Acts 30 and 31 of 2019 expands the circumstances under which out-of-court statements may be used by including victims and witnesses with intellectual disabilities or autism spectrum disorder (Act 30) and adding new crimes to the list that allows such statements made by a child under age 12.

In addition to these new laws, the General Assembly has approved a proposed constitutional amendment to include a Victim’s Bill of Rights in the Pennsylvania Constitution. Voters will have the opportunity to approve the proposed amendment in the upcoming November election.

For more information about our efforts to support crime victims, click here.
                    
 
Supporting Our National Guard Members and Their Families

A new initiative to help our Pennsylvania National Guard members and their families has been signed into law.

Act 32 of 2019 extends the current Pennsylvania National Guard Military Education Program by including a Guard member’s spouse or child in this benefit program. The benefit will be offered in exchange for a Guard member’s six-year reenlistment.

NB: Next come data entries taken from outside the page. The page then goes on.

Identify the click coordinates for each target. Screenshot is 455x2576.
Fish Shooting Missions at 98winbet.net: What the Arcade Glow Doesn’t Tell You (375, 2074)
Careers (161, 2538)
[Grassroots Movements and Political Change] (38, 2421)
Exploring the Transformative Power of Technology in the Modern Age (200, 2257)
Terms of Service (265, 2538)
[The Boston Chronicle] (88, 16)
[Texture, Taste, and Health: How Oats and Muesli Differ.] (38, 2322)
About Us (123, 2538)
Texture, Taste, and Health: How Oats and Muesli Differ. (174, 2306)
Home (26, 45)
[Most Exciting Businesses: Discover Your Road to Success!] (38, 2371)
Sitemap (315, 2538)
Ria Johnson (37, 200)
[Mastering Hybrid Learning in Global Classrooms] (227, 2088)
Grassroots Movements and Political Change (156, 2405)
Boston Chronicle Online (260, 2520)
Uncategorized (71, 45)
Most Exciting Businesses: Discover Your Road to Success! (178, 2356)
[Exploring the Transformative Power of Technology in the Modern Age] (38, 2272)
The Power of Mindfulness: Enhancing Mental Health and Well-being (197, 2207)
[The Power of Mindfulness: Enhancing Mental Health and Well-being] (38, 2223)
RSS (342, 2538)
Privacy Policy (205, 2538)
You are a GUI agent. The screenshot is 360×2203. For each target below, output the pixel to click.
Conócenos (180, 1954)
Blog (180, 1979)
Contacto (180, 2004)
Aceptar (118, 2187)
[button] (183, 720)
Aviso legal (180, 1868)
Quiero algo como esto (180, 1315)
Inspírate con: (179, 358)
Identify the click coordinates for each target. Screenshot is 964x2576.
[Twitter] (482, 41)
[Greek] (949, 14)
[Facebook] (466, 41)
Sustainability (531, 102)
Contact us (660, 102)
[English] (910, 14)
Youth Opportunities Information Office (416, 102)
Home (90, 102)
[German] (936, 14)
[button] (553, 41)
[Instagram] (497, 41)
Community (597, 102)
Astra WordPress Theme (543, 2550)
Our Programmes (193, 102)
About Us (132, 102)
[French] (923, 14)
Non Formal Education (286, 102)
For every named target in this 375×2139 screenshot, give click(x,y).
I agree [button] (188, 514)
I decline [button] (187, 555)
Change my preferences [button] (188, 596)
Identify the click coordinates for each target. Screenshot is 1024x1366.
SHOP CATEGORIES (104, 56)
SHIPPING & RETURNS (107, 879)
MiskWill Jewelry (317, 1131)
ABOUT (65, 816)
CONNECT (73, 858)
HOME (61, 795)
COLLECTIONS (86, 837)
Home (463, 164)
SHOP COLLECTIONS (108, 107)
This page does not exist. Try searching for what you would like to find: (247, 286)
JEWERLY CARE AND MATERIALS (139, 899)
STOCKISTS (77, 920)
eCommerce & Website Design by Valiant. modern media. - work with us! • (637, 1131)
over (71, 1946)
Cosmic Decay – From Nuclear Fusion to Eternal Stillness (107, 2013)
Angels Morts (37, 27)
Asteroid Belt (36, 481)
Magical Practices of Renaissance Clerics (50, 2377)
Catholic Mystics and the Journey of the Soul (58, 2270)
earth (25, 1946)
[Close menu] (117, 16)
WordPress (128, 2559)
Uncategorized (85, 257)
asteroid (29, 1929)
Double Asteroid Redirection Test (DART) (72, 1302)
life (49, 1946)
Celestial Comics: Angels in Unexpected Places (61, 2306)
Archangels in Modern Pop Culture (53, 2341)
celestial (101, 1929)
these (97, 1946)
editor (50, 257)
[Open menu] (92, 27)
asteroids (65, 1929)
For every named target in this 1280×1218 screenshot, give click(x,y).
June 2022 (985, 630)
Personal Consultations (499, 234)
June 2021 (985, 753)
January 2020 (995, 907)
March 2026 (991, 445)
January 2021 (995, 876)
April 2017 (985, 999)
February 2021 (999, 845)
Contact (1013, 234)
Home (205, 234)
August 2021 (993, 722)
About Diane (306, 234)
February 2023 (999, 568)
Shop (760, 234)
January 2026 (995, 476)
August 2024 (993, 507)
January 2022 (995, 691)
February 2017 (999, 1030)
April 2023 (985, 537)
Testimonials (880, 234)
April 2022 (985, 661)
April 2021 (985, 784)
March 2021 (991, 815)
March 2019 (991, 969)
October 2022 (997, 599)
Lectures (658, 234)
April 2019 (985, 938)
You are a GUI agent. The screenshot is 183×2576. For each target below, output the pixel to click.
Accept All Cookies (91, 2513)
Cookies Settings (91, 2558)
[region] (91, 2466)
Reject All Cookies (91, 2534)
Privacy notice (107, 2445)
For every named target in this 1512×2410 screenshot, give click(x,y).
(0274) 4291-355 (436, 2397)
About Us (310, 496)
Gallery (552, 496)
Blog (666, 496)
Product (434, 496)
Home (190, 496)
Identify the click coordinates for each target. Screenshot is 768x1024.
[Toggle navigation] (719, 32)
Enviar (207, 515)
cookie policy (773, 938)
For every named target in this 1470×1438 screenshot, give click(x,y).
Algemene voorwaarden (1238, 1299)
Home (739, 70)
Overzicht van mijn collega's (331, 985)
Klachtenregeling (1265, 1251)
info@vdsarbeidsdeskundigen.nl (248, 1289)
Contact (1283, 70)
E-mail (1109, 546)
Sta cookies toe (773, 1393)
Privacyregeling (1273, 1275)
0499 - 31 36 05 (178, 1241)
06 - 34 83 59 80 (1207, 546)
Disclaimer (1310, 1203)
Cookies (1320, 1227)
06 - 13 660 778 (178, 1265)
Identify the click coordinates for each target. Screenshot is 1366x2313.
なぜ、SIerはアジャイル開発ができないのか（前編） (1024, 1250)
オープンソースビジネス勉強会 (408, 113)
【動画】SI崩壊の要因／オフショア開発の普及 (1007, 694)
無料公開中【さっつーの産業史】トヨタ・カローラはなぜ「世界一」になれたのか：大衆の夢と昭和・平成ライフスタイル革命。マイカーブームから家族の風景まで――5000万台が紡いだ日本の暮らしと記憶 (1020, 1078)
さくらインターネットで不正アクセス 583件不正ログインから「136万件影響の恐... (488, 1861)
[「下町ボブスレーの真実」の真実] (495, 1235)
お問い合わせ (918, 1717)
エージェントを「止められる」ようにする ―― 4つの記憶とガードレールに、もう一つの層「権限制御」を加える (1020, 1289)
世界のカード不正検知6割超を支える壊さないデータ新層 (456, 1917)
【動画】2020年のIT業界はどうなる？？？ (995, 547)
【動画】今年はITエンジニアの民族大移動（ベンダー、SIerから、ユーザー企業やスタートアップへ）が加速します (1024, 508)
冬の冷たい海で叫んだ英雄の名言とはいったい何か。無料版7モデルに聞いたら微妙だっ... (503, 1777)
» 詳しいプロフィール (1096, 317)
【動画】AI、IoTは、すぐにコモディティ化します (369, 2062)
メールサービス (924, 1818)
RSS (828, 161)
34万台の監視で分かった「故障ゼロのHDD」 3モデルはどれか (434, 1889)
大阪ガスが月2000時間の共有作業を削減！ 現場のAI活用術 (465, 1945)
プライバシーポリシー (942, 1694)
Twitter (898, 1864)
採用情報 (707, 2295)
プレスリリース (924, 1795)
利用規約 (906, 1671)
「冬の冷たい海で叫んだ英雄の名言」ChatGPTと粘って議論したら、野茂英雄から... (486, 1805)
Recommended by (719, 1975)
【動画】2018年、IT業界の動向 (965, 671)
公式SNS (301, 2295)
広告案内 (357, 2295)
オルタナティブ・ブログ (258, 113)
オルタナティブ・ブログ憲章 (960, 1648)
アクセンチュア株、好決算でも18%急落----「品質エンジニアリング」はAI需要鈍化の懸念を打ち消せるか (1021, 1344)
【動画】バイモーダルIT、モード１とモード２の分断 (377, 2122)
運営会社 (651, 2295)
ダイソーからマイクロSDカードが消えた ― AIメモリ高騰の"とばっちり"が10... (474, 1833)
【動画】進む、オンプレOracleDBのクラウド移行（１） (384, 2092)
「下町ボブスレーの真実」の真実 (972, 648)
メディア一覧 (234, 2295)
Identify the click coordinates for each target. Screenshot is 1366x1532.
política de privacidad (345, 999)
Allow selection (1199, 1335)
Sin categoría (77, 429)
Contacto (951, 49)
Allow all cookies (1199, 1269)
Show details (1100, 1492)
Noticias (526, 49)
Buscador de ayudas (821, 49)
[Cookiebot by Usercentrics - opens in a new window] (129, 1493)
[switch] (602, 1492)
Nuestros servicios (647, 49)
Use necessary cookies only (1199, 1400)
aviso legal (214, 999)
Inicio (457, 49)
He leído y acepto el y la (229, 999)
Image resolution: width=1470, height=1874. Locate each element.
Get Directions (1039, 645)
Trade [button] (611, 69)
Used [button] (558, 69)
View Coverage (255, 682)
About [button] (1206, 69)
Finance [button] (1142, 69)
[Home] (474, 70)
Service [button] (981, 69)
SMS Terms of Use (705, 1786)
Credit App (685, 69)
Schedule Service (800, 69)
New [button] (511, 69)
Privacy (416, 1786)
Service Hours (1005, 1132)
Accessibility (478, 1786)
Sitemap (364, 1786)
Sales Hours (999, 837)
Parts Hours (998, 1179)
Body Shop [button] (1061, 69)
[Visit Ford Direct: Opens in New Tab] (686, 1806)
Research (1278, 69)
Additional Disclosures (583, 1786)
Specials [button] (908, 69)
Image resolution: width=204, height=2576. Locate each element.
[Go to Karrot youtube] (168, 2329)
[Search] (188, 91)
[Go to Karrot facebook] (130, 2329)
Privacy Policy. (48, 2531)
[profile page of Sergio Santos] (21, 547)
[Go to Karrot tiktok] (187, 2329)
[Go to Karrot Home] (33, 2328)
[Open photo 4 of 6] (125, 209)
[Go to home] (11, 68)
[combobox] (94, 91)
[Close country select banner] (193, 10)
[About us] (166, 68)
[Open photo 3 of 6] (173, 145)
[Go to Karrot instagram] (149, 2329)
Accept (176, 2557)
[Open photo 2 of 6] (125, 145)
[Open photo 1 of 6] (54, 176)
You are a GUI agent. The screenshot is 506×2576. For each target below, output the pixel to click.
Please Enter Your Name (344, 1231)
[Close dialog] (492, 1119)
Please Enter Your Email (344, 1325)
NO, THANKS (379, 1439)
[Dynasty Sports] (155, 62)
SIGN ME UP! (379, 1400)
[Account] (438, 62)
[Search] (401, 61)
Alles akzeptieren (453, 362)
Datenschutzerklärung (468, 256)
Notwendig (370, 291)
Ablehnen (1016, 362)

Under the law, the educational benefit can be used at any Pennsylvania State System of Higher Education (PASSHE) institution or any institution of higher learning approved by the Pennsylvania Higher Education Assistance Agency. If the approved institution costs less than the annual tuition rate charged by the state system schools, the student would not pay anything. If it costs more than PASSHE’s annual tuition rate, the student would only pay expenses in excess of PASSHE’s annual tuition rate.

Pennsylvania National Guard members will be eligible for the benefit beginning July 1. Their family members may begin claiming the benefit on Aug. 1, 2020.